Access block had become a worldwide problem of healthcare facility. In United State of America, it is reported that there were about 209 emergency department visits every minute across the country5 . A study funded by Australasian College for Emergency Medicine (ACEM) on 2008 shown that the number of patients in emergency department who were under treatment and waiting for inpatient beds was on average more than the number of people waiting to be seen 4. About a quarter of patients admitted to the hospital from an emergency department in America spent more than 6 hours in the emergency room6.
In Malaysia, we are lacking the reliable research and data to address the problem. But high occupancy rate of hospitals especially public hospitals are well-known.

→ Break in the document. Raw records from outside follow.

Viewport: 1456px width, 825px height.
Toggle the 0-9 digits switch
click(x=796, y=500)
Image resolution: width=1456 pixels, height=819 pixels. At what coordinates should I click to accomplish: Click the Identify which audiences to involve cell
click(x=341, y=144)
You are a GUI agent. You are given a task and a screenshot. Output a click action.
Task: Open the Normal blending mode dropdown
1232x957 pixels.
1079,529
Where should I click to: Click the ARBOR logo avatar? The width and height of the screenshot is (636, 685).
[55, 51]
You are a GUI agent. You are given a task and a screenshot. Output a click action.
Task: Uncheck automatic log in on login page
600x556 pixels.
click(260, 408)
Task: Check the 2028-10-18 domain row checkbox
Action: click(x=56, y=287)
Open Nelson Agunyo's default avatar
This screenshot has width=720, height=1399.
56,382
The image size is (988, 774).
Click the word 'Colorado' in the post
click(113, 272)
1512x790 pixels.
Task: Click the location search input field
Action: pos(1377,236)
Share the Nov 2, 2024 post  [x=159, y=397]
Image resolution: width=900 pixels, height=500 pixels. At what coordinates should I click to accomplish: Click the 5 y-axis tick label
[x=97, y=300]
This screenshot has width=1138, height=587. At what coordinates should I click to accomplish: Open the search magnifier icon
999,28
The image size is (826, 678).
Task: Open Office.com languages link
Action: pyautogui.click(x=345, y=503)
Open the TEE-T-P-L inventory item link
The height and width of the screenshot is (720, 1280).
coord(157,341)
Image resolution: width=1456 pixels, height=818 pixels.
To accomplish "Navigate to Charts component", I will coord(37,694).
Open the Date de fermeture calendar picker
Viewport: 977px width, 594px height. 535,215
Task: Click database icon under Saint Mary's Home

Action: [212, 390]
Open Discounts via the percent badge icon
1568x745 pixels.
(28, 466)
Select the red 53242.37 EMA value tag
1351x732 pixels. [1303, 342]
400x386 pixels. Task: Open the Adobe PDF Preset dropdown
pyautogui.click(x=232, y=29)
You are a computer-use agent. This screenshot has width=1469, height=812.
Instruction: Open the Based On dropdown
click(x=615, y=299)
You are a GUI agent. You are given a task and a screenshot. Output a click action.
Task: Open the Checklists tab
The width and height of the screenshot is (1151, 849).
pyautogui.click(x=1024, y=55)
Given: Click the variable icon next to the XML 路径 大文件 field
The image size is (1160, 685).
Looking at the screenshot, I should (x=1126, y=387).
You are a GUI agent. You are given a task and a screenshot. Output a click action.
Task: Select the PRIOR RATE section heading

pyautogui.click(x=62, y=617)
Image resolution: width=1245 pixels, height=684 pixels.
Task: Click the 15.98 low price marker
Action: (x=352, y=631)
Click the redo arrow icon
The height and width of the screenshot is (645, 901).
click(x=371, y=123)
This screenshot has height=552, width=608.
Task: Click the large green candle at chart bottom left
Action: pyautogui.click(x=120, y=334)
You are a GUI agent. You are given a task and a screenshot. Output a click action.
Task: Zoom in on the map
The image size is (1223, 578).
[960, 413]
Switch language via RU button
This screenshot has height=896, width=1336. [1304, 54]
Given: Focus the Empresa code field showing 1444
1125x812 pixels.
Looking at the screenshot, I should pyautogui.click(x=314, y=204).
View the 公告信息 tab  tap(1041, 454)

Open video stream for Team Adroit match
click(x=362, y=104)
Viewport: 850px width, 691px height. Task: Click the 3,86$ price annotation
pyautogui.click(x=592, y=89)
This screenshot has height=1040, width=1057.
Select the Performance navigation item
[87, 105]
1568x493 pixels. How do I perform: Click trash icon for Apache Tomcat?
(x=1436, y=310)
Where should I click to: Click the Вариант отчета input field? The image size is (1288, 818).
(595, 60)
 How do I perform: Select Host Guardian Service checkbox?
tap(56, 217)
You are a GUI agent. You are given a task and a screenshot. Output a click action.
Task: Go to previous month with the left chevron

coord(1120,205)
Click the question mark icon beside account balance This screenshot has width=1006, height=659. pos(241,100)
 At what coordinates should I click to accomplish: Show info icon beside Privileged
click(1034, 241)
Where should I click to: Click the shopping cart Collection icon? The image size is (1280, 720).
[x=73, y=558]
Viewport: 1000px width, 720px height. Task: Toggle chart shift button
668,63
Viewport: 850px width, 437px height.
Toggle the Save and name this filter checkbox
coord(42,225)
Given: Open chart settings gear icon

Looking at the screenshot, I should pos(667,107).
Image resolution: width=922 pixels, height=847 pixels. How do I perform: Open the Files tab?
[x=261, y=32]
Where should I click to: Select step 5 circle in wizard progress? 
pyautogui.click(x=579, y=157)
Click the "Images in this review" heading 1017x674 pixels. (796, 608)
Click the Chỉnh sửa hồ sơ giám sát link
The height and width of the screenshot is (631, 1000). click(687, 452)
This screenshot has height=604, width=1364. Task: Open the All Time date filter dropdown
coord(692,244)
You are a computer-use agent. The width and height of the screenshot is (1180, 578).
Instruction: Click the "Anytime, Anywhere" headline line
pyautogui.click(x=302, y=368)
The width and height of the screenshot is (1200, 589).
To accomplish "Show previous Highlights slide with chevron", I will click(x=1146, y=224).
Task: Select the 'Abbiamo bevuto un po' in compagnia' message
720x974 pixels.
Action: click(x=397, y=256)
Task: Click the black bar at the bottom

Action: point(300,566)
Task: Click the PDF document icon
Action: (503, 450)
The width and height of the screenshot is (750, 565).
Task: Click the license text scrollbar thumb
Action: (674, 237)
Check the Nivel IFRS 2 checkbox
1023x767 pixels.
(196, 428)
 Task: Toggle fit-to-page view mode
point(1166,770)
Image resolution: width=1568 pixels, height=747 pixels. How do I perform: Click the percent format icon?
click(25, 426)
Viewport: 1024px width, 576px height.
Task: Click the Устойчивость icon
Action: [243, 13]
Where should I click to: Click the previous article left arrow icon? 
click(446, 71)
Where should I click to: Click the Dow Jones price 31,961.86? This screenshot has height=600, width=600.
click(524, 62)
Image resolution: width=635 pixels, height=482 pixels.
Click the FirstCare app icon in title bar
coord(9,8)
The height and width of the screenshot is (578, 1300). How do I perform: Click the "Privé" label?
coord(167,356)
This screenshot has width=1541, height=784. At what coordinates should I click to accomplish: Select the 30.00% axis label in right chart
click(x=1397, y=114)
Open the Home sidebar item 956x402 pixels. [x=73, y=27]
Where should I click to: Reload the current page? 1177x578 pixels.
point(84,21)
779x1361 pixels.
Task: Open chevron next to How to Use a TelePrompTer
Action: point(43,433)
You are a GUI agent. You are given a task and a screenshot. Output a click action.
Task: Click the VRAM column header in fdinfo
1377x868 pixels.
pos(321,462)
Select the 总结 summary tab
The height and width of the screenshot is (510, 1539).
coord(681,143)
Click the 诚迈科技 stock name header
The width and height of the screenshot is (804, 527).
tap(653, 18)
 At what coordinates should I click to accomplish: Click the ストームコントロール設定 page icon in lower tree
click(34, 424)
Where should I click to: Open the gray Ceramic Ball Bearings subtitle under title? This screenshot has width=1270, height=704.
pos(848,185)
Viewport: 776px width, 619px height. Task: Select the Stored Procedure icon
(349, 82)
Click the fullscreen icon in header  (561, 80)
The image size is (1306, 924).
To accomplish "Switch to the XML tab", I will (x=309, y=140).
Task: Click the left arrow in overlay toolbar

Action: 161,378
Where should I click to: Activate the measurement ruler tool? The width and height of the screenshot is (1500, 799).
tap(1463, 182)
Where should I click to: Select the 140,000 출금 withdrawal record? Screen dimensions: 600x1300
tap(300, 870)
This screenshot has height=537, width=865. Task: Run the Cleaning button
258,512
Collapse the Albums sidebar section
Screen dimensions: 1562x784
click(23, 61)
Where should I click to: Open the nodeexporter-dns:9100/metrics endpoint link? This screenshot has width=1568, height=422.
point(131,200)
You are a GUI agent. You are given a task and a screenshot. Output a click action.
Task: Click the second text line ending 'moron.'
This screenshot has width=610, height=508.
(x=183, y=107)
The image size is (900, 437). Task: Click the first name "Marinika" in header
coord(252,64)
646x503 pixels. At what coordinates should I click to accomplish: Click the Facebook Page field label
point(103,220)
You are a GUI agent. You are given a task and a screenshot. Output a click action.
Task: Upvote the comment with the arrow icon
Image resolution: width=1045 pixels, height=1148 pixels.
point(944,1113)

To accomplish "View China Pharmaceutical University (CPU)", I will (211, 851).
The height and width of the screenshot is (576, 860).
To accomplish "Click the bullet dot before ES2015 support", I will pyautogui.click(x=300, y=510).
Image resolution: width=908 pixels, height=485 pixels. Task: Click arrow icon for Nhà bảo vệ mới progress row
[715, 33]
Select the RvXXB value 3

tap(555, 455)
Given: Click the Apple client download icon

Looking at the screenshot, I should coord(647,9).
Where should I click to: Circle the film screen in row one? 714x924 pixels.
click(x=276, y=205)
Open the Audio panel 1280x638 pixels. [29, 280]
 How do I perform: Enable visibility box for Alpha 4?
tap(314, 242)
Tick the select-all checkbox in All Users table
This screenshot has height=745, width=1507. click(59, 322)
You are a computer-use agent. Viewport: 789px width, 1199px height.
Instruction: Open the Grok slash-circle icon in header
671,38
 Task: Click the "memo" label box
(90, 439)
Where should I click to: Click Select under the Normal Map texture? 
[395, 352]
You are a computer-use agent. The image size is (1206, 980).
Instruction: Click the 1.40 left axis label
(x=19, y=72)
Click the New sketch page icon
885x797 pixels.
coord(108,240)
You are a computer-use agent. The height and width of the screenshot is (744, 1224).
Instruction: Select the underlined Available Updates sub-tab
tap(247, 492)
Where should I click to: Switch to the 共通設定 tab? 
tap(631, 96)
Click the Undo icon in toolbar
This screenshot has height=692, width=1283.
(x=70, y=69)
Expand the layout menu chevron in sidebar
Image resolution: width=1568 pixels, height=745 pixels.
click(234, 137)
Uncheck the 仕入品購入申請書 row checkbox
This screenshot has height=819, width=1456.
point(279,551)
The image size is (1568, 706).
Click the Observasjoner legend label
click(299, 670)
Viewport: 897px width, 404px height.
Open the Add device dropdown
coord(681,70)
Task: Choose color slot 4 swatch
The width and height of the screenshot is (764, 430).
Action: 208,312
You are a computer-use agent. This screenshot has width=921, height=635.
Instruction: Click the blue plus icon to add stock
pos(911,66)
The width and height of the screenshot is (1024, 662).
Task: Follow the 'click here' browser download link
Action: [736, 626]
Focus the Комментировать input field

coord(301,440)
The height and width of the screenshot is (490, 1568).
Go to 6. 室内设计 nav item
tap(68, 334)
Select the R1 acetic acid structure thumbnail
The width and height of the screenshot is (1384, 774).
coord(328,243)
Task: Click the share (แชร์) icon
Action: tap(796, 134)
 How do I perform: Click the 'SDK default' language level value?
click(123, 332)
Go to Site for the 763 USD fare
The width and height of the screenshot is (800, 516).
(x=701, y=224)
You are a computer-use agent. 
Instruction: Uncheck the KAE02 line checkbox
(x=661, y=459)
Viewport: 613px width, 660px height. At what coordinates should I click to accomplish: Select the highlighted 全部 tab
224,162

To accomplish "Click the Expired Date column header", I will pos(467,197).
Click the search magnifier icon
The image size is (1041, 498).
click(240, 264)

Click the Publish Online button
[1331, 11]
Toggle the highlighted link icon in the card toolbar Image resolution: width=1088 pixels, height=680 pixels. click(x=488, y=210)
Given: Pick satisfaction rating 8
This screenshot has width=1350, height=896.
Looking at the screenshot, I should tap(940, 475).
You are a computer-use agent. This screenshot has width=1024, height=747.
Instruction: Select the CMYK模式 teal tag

Various factors were thought as the factors leads to access block but study in Australia had shown that the fundamental problem is the availability of inpatients beds4. The ultimate solution will be reducing hospital occupancy and increasing the bed availability2.
Studies done oversea suggested process improvement in admission and discharge for the purpose of increasing hospital capacity7. In United State, full capacity protocol was used. Patients awaiting admission are transferred to acute care hallway beds on inpatient units whenever their emergency department is overcrowded. According to American College of Emergency physicians, the protocol was acceptable to both patients and ED staffs. In addition, more than 50% of patient in hallway was putted in room within an hour.
From the experience of emergency department, some wards has higher occupancy rate than the others. Medical wards is always fully occupied while Others wards like orthopaedic or ophthalmologic are relatively more available. In this study, open ward system was implemented. In this open ward system, nurse Manager was assigned to look for available beds. He/she plays a role as a middle person between emergency department and wards. Nurse Manager will look for availability of beds across hospital. Once an empty bed is identified, nurse manager will transfer a lodger to that inpatient bed irrespective of their actual element or unit.
For patients who have been discharged, they are sent to a discharge lounge, enabling accessibility of the inpatient beds. Patients admitted within 2 hours were tripled with these methods. They minimized miscommunication between wards and improve patients’ flow in emergency department.
To combat access block, it is vital to know the causes behind it. The factors contributing to access block should be identified prior to addressing the effectiveness of a measure. Our study shown a significant reduction in waiting time for lodgers in emergency department but the individual cause and measure taken for each case in the access block was not investigated in this study.
The three measures taken here proved to improve access block in emergency department and could be used as a reference for other hospitals to combat the problem.
First of all, we wish to thank the Director General of Health, Malaysia for permission to publish this paper. We would like to express our appreciation to all the staffs of emergency department Hospital Melaka for their commendable efforts in producing these data of access block.